*Source text*.
Anyway I like the Emanage system, its affordable and can control your entire engine for the same price as safc and some timing controller...I haven't used it but once I started getting boosted its what i plan on using. You don't have to use a laptop, a lot of people think that laptop ownership is required. From what I can tell you should be able to use a desktop just as easily (if you don't mind the bulk, lol). But I have always used laptops, and I am required to get a new one for law school anyway, so its not that big of a deal for me. And the wiring isn't anything I can't handle (at least in theory) so I'm all for it. there is just something that appeals to me about having an engine management that can do whatever I want, without having to worry about piggybacking and manipulating and doing things within the guidelines of the factory ECU.Oh, about the boost- as far as I can tell, you should probably plan on getting a seperate boost controlled if you wanna use emanage. The boost controller that links up with it would be nice but its gonna be at least 400 dollars. If you are gonna go with an electronic boost controller you could easily spend 250 or 350 dollars, and the Greddy one will interface with E manage. Might be something worth saving for, not sure. And of course, if you purchase the boost controller that would also save you having to buy the support tool, if I understand the system correctly.I'm still learning about the Emanage, BTW so if any of this is inaccurate I plead ignorance, just trying to share what I have found.

*Given information*.
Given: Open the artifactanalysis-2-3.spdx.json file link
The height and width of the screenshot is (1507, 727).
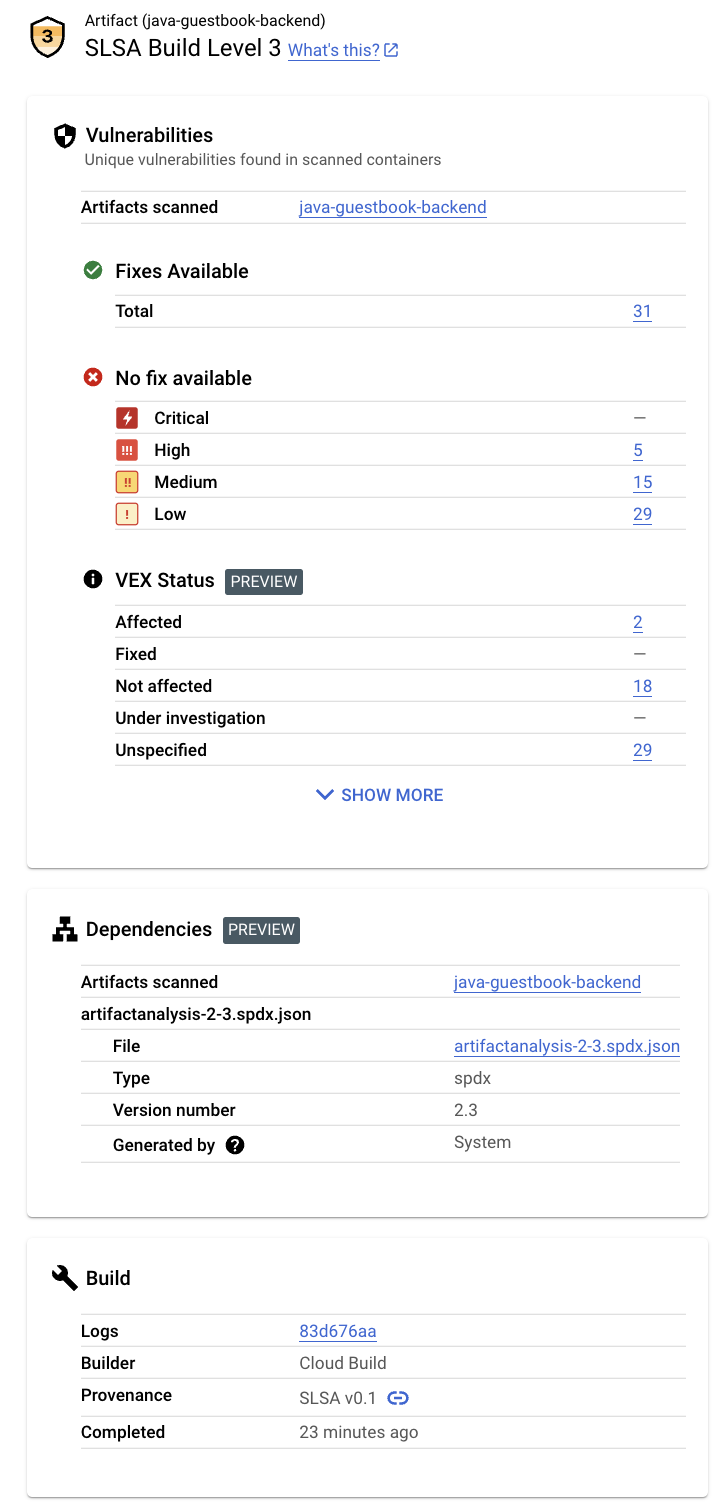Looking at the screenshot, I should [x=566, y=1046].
---
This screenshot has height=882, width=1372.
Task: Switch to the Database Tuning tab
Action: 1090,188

*Parts of the exercise*.
a. Summarize the post about the Emanage system in two sentences.
b. According to the post about the Emanage system, how much would the boost controller that links up with it cost?

*Solutions for each task*.
a. The writer likes the Emanage system because it is affordable, can control the entire engine for about the price of an SAFC and a timing controller, and does not require a laptop. The writer also advises planning on a separate boost controller, since the one that links up with Emanage would cost at least 400 dollars, while the Greddy electronic controller can interface with it.

b. It would cost at least 400 dollars.